Я положила трубку, вышла в торговый зал и уставилась в окно. Закатное солнце окрасило интерьер магазина в апельсиновый цвет. У меня защемило сердце. Я прошлась по проходу между стеллажами, касаясь кончиками пальцев книжных корешков, как часто делала в детстве, и мне стало чуточку легче.
Итак, дело обстояло следующим образом. Пока я трусливо медлила, не решаясь первой позвонить своему отцу, он сам позвонил мне в Сиракьюс. Вера сказала бы, что это телепатия. Я же была уверена, что это знак свыше.
Пора было действовать, не дожидаясь небесной кары.
Малодушие – тяжкий грех.
– Я тебе не помешаю? – спросила я, когда Йен отпер мне входную дверь и с удивлением уставился на бутылку вина в моей руке. – Составишь мне компанию? Бьюджи временно не пьет...
Йен рассмеялся и отступил в сторону, приглашая меня войти. Я прошла в кухню и стала открывать один за другим ящики стола в поисках штопора. Йен наблюдал за мной, стоя в проходе. Я чувствовала это копчиком.
– Как идет работа над книгой? – спросила я.
– Вполне успешно, скоро закончу.
– И тогда ты вернешься в Англию? – Голос мой дрогнул.
– Да, – сказал он.
– Понятно... – Руки у меня почему-то вдруг задрожали, а в груди похолодело, словно бы это стало для меня новостью.
Где же этот проклятый штопор? Я задвинула ящик, вытянула другой и стала шарить в нем. Однако штопора и там не оказалось. У меня вырвался нервный смешок.
– Только не говори, что мне придется вытаскивать пробку зубами! – вскричала я чуть не плача.
Йен нахмурился и открыл ящик слева от меня. Разумеется, в нем на самом видном месте лежал штопор. Йен взял его, закрыл ящик коленом и протянул штопор мне. От его пронзительного взгляда меня бросило в жар. И неожиданно я расплакалась.

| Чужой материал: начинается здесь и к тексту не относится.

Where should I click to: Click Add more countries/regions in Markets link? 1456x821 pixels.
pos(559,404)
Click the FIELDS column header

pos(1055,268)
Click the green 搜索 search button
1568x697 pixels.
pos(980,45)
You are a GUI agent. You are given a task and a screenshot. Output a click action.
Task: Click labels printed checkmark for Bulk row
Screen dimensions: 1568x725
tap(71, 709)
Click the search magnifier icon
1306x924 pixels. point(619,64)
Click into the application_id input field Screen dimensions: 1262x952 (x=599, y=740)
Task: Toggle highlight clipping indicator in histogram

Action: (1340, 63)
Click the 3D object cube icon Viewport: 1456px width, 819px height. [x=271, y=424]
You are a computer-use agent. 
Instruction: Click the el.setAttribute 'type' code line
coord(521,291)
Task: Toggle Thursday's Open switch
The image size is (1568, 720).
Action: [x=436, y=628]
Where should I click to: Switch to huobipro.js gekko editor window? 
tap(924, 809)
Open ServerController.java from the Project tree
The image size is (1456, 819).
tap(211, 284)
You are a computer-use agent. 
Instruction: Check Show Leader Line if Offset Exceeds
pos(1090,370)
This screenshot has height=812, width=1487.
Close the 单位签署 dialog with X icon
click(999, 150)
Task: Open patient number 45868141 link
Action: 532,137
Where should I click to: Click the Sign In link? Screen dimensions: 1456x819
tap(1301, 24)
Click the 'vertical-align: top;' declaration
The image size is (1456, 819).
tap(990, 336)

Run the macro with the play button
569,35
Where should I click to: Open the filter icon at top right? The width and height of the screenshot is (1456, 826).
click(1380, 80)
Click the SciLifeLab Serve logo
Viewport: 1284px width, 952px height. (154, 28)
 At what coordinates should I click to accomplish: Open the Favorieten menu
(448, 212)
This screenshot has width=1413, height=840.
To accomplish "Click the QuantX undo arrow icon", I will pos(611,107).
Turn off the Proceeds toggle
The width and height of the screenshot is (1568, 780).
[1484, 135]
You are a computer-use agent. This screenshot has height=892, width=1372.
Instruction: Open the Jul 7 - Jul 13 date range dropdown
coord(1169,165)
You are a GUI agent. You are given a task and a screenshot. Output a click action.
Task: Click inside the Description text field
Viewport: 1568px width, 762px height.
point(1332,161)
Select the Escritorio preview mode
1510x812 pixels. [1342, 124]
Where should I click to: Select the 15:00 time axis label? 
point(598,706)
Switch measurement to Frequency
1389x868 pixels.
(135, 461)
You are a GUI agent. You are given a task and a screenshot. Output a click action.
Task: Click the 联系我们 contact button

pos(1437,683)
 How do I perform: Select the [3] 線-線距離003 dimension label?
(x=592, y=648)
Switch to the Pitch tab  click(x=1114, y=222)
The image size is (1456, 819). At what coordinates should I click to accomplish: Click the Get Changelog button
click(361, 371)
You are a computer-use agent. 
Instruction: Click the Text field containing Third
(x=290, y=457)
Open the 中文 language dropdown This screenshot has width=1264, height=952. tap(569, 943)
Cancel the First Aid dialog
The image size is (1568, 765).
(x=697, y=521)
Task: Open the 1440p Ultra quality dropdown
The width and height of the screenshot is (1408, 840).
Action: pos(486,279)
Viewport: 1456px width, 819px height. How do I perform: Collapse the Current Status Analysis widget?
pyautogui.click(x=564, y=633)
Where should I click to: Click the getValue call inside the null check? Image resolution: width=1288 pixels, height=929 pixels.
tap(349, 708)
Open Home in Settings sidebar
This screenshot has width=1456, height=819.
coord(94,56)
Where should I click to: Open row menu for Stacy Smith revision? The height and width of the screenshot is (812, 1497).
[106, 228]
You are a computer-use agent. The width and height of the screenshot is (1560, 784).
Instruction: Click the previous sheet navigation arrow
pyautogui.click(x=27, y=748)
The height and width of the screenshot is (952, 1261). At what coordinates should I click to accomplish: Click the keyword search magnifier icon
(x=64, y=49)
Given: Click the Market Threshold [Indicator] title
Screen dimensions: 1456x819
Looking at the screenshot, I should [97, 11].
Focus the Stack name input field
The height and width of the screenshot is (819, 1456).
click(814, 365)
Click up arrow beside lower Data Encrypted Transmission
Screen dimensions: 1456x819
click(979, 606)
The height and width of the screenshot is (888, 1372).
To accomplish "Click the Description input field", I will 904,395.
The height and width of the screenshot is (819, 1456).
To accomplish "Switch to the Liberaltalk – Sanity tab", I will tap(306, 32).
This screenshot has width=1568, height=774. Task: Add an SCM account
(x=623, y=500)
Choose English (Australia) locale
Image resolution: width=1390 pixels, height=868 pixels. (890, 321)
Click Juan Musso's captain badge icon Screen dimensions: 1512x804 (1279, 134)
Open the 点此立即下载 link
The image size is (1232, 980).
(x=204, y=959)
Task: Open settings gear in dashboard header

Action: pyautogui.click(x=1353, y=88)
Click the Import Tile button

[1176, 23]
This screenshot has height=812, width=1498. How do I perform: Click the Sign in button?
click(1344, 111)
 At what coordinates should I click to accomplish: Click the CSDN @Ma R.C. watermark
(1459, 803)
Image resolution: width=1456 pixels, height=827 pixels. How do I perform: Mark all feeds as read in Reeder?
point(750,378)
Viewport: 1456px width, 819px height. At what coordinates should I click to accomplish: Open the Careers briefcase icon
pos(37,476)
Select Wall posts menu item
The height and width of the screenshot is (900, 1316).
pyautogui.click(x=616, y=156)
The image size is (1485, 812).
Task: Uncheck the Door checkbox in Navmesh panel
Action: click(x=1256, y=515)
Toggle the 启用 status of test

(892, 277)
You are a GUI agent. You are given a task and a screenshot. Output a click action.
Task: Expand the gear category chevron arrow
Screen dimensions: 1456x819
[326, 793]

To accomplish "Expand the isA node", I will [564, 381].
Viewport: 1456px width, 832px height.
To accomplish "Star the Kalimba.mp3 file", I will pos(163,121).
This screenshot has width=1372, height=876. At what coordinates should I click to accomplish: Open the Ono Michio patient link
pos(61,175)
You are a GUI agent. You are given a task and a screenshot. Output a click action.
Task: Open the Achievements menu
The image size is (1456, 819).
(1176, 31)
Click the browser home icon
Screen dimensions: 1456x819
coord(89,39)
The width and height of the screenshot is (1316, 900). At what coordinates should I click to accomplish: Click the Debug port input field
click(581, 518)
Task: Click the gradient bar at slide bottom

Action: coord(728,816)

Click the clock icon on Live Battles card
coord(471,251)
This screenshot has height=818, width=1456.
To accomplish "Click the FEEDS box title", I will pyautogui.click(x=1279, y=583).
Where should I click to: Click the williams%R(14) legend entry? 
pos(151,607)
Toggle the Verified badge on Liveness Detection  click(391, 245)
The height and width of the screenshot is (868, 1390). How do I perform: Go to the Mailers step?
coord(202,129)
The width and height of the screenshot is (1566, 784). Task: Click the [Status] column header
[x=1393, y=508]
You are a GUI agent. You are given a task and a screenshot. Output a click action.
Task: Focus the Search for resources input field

Йен обнял меня и привлек к себе. Я склонила голову ему на грудь. Он приподнял мне пальцем подбородок и спросил:
– Что случилось? Вот уж не думал, что ты плакса! Мои всхлипывания перешли в рыдания.
– Мне звонил отец, – с трудом переведя дух, сказала я. – Мы с ним еще не разговаривали, мне только передали номер его телефона...
– Значит, поговорите, – поглаживая меня по спине ладонью, старался успокоить меня Йен. – И все разъяснится. Не плачь, глупенькая. Вот увидишь, все будет хорошо.
– Ты так считаешь? – с надеждой спросила я.
– Я в этом не сомневаюсь!
Но слезы снова покатились по моим щекам.
– Ты что-то скрываешь от меня? – наклонился ко мне Йен.
– Да, – всхлипнув, ответила я. – Моя бабушка меня возненавидела.
– Этого не может быть, – не поверил он.
– Нет, это правда! Она не захотела ответить-на мой вопрос, почему они с дедушкой поссорились, накричала на меня и вот уже неделю со мной не разговаривает.
Йен сжал мне щеки ладонями и, глядя в глаза, сказал:
– Глупенькая! Бабушка любит тебя. Вот увидишь, скоро она остынет и перестанет сердиться.
Но после таких его слов слезы хлынули у меня из глаз ручьями.
– Теперь ты будешь думать, что я первая плакса в Америке, – прохныкала я и улыбнулась.
Йен провел подушечками пальцев по моим заплаканным щекам и заправил мне за ухо прядь волос. Мне показалось, что в этот момент наши сердца застучали в унисон. О Боже!
– И еще я не знаю, как мне быть с Питером, – пролепетала я, трепеща от страха перед реакцией Йена.